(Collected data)
- - -
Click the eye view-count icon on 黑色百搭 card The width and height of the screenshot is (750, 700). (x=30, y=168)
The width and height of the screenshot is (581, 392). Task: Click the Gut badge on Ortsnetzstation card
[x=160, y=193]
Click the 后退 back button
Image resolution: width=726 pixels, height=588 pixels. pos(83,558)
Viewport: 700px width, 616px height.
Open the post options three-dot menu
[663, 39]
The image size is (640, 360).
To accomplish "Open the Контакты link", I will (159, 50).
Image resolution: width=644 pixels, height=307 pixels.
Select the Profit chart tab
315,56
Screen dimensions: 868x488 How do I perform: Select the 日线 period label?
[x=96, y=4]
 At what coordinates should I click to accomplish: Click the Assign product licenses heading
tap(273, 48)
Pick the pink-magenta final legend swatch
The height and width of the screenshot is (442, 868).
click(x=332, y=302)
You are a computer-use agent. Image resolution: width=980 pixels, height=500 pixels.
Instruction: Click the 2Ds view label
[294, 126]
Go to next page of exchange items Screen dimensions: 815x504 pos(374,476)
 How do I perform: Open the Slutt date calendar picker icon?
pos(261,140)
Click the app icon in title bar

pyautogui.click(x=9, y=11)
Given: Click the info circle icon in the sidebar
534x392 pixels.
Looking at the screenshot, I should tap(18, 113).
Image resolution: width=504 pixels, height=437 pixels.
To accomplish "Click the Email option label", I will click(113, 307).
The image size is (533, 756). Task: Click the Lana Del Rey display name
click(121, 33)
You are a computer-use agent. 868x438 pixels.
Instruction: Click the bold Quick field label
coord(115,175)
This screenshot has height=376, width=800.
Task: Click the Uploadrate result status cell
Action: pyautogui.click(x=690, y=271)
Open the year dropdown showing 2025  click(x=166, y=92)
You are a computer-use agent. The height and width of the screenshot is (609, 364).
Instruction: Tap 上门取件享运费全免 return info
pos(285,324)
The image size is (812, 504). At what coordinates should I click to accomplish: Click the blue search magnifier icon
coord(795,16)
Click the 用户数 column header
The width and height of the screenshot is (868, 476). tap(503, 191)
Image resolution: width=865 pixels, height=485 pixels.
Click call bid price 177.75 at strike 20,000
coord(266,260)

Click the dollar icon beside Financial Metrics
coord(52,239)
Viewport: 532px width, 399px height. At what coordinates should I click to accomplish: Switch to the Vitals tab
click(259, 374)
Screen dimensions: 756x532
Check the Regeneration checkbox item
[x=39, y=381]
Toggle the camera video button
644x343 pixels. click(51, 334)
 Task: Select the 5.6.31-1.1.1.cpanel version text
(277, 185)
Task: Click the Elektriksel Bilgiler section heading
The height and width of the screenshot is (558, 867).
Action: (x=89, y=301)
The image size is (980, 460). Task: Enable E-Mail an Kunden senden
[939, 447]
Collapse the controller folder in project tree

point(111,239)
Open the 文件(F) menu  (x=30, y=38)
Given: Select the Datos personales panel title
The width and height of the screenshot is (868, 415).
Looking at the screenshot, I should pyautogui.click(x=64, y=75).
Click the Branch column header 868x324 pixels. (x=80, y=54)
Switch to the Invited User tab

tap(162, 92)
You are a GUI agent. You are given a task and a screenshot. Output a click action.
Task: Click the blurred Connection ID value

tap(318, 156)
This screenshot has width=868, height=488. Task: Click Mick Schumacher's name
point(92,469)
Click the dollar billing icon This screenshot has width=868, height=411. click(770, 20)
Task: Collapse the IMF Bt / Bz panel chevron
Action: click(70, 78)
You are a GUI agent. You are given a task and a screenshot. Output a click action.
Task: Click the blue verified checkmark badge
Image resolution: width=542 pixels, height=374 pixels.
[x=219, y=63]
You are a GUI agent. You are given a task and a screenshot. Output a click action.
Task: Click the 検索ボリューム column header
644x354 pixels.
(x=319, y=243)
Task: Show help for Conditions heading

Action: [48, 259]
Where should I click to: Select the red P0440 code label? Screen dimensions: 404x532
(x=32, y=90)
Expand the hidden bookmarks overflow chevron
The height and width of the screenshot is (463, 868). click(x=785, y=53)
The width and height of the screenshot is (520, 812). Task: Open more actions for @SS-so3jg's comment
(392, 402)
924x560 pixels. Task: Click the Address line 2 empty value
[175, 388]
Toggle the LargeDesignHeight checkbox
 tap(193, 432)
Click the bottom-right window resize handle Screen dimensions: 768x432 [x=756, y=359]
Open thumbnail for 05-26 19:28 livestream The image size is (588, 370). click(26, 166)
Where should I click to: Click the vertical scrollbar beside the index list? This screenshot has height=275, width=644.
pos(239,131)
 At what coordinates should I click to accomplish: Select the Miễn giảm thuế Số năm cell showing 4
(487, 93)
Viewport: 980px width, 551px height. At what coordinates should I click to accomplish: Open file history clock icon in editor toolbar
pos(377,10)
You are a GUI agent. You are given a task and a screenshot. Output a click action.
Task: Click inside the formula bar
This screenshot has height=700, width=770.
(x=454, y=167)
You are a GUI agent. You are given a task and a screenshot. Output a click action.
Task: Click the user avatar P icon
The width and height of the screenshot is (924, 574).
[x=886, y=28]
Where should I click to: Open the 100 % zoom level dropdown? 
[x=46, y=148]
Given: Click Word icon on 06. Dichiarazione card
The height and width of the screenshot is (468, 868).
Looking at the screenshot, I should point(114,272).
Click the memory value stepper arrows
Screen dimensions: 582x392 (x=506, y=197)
- - -
Restate the whole set of entries exactly.

Click the eye view-count icon on 黑色百搭 card The width and height of the screenshot is (750, 700). (x=30, y=168)
The width and height of the screenshot is (581, 392). Task: Click the Gut badge on Ortsnetzstation card
[x=160, y=193]
Click the 后退 back button
Image resolution: width=726 pixels, height=588 pixels. pos(83,558)
Viewport: 700px width, 616px height.
Open the post options three-dot menu
[663, 39]
The image size is (640, 360).
To accomplish "Open the Контакты link", I will (159, 50).
Image resolution: width=644 pixels, height=307 pixels.
Select the Profit chart tab
315,56
Screen dimensions: 868x488 How do I perform: Select the 日线 period label?
[x=96, y=4]
 At what coordinates should I click to accomplish: Click the Assign product licenses heading
tap(273, 48)
Pick the pink-magenta final legend swatch
The height and width of the screenshot is (442, 868).
click(x=332, y=302)
You are a computer-use agent. Image resolution: width=980 pixels, height=500 pixels.
Instruction: Click the 2Ds view label
[294, 126]
Go to next page of exchange items Screen dimensions: 815x504 pos(374,476)
 How do I perform: Open the Slutt date calendar picker icon?
pos(261,140)
Click the app icon in title bar

pyautogui.click(x=9, y=11)
Given: Click the info circle icon in the sidebar
534x392 pixels.
Looking at the screenshot, I should tap(18, 113).
Image resolution: width=504 pixels, height=437 pixels.
To accomplish "Click the Email option label", I will click(113, 307).
The image size is (533, 756). Task: Click the Lana Del Rey display name
click(121, 33)
You are a computer-use agent. 868x438 pixels.
Instruction: Click the bold Quick field label
coord(115,175)
This screenshot has height=376, width=800.
Task: Click the Uploadrate result status cell
Action: pyautogui.click(x=690, y=271)
Open the year dropdown showing 2025  click(x=166, y=92)
You are a computer-use agent. The height and width of the screenshot is (609, 364).
Instruction: Tap 上门取件享运费全免 return info
pos(285,324)
The image size is (812, 504). At what coordinates should I click to accomplish: Click the blue search magnifier icon
coord(795,16)
Click the 用户数 column header
The width and height of the screenshot is (868, 476). tap(503, 191)
Image resolution: width=865 pixels, height=485 pixels.
Click call bid price 177.75 at strike 20,000
coord(266,260)

Click the dollar icon beside Financial Metrics
coord(52,239)
Viewport: 532px width, 399px height. At what coordinates should I click to accomplish: Switch to the Vitals tab
click(259, 374)
Screen dimensions: 756x532
Check the Regeneration checkbox item
[x=39, y=381]
Toggle the camera video button
644x343 pixels. click(51, 334)
 Task: Select the 5.6.31-1.1.1.cpanel version text
(277, 185)
Task: Click the Elektriksel Bilgiler section heading
The height and width of the screenshot is (558, 867).
Action: (x=89, y=301)
The image size is (980, 460). Task: Enable E-Mail an Kunden senden
[939, 447]
Collapse the controller folder in project tree

point(111,239)
Open the 文件(F) menu  (x=30, y=38)
Given: Select the Datos personales panel title
The width and height of the screenshot is (868, 415).
Looking at the screenshot, I should pyautogui.click(x=64, y=75).
Click the Branch column header 868x324 pixels. (x=80, y=54)
Switch to the Invited User tab

tap(162, 92)
You are a GUI agent. You are given a task and a screenshot. Output a click action.
Task: Click the blurred Connection ID value

tap(318, 156)
This screenshot has width=868, height=488. Task: Click Mick Schumacher's name
point(92,469)
Click the dollar billing icon This screenshot has width=868, height=411. click(770, 20)
Task: Collapse the IMF Bt / Bz panel chevron
Action: click(70, 78)
You are a GUI agent. You are given a task and a screenshot. Output a click action.
Task: Click the blue verified checkmark badge
Image resolution: width=542 pixels, height=374 pixels.
[x=219, y=63]
You are a GUI agent. You are given a task and a screenshot. Output a click action.
Task: Click the 検索ボリューム column header
644x354 pixels.
(x=319, y=243)
Task: Show help for Conditions heading

Action: [48, 259]
Where should I click to: Select the red P0440 code label? Screen dimensions: 404x532
(x=32, y=90)
Expand the hidden bookmarks overflow chevron
The height and width of the screenshot is (463, 868). click(x=785, y=53)
The width and height of the screenshot is (520, 812). Task: Open more actions for @SS-so3jg's comment
(392, 402)
924x560 pixels. Task: Click the Address line 2 empty value
[175, 388]
Toggle the LargeDesignHeight checkbox
 tap(193, 432)
Click the bottom-right window resize handle Screen dimensions: 768x432 [x=756, y=359]
Open thumbnail for 05-26 19:28 livestream The image size is (588, 370). click(26, 166)
Where should I click to: Click the vertical scrollbar beside the index list? This screenshot has height=275, width=644.
pos(239,131)
 At what coordinates should I click to accomplish: Select the Miễn giảm thuế Số năm cell showing 4
(487, 93)
Viewport: 980px width, 551px height. At what coordinates should I click to accomplish: Open file history clock icon in editor toolbar
pos(377,10)
You are a GUI agent. You are given a task and a screenshot. Output a click action.
Task: Click inside the formula bar
This screenshot has height=700, width=770.
(x=454, y=167)
You are a GUI agent. You are given a task and a screenshot. Output a click action.
Task: Click the user avatar P icon
The width and height of the screenshot is (924, 574).
[x=886, y=28]
Where should I click to: Open the 100 % zoom level dropdown? 
[x=46, y=148]
Given: Click Word icon on 06. Dichiarazione card
The height and width of the screenshot is (468, 868).
Looking at the screenshot, I should point(114,272).
Click the memory value stepper arrows
Screen dimensions: 582x392 (x=506, y=197)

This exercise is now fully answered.